It’s not easy to pinpoint a modern day female hip hop artist, let alone an embodiment of the plight against gender inequality.

There used to be a fair number all queuing on a conveyer belt awaiting production – Salt-N-Pepa, Roxanne Shante, MC Sha Rock, Lauryn Hill. But since the commercialisation of hip hop, a style of music that became fundamental in giving people a voice to express their realities, women were ironically silenced.

Marketability became the key, and as part of the entertainment industry women were expected to maintain a certain image. If you weren’t deemed profitable, investment would be withheld.

But for every force of disintegration, a positive emerges. Acclaimed poet and hip hop artist Akua Naru argues that this generation lacks sufficient social commentary. “Women have been denied a voice in hip hop,” she said. “There is a body of knowledge we have not had access to on so many levels in the mainstream.”

A purveyor of “political, soulful music”, the 37-year-old firmly believes in the profound and significant effect that rap music can have on shaping culture. “I love the power of hip hop,” she said. “How it can connect people, empower, educate, and speak to my experience. Imagine how much men, for example, could learn about themselves by listening to how we paint them in our music?

“In what ways could our experiences get spoken to as women when we listen to other women? My music is a contribution to that body of knowledge.”

Culture, of course, refers to the way we interpret the world. It is the sum total of the learned behaviour and codes of interaction that become engrained in us and act as a powerful force that shapes common ways of talking and making sense of the world.

Clearly undeterred by the pervasive nature of being born into a culture, Akua as an individual strongly believes in constructing a society that is ever-advancing. She refuses to see herself as a mere recipient of culture, but rather as a builder.

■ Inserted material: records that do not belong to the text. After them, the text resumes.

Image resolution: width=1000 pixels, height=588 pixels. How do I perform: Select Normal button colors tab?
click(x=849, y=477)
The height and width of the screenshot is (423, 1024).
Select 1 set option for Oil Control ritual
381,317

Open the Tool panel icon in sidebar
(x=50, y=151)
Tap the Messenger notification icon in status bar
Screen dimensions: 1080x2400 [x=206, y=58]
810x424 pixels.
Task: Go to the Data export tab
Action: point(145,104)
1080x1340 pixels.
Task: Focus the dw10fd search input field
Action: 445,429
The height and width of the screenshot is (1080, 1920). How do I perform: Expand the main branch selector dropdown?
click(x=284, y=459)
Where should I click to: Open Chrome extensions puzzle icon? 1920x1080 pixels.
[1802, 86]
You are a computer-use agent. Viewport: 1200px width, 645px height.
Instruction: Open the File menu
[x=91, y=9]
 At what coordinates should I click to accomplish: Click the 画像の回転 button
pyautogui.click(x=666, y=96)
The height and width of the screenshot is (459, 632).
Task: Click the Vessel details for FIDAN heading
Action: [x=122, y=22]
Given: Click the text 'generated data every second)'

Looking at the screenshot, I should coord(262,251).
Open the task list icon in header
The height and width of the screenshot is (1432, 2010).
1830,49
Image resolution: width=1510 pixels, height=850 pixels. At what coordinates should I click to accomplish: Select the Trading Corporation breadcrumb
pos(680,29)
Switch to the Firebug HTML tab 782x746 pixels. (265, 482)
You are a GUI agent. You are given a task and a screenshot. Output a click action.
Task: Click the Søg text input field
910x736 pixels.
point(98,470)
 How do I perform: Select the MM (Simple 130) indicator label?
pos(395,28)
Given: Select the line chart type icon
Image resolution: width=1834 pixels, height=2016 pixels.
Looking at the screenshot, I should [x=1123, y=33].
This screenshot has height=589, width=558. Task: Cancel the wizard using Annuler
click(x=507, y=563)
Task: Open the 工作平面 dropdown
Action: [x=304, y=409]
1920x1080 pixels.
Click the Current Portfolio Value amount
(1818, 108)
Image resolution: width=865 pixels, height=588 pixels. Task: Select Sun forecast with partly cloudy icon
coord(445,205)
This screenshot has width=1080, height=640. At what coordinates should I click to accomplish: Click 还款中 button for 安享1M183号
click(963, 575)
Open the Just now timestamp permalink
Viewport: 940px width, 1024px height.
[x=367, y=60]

On both of her albums, The Journey Aflame (2011) and The Miner’s Canary (2015), she focuses on her experiences in American and European culture. Her jazzy compositions feature an eclectic mix of keyboards, violins, saxophones and, above all, a distinguished beat, with lyrical content – through hip hop and spoken word – about love (‘Seraphim’), the hip hop industry (‘Heard’), community suffering and police brutality (‘Walking The Block’).

She has cited Noble Prize-winning American novelist Toni Morrison as one of her strong influences, even titling one of her songs ‘Toni Morrison’, whom she credits as paramount in her development as a writer and enthusiast of the black literary tradition.

Growing up in New Haven, Connecticut, Akua was brought up in the Pentecostal church, an institution that boasted plenty of gospel music and black female leaders. It comes as no surprise, as visible examples of an empowered black community likely gave her a more crystallised vision of a future society she wants to create.

The poet found hip hop through her uncle, an aspiring producer, who is said to have snuck hip hop records into a family household that had banned secular music. At just nine years old, Akua used her early strengths in expressing herself lyrically and rapped over beats provided by her uncle.

Akua will perform in Manchester for the first time on 12 October at Band on the Wall. “I have never been to Manchester, so I am excited to see what it’s like. I heard that people love hip hop in that city. I think [the music] is varied and unique. A lot of dope stuff [is] coming out of the UK.”

The Miner’s Canary, as Akua has previously described it, is a metaphor for the black community and for black women. And more so it encapsulates the suffering they endure as a consequence of structures that are in place which prevent a population from fulfilling their true potential.

You can certainly see parallels with the hip hop industry, but Akua is holding the lantern and wants to guide the masses into a more elevated state of consciousness.

“You will have to listen to it and discover it for yourself,” she said, when asked about the album. “It’s about hip hop and jazz and justice and love and everything in between.”

Akua Naru performs at Band on the Wall on Monday 12 October.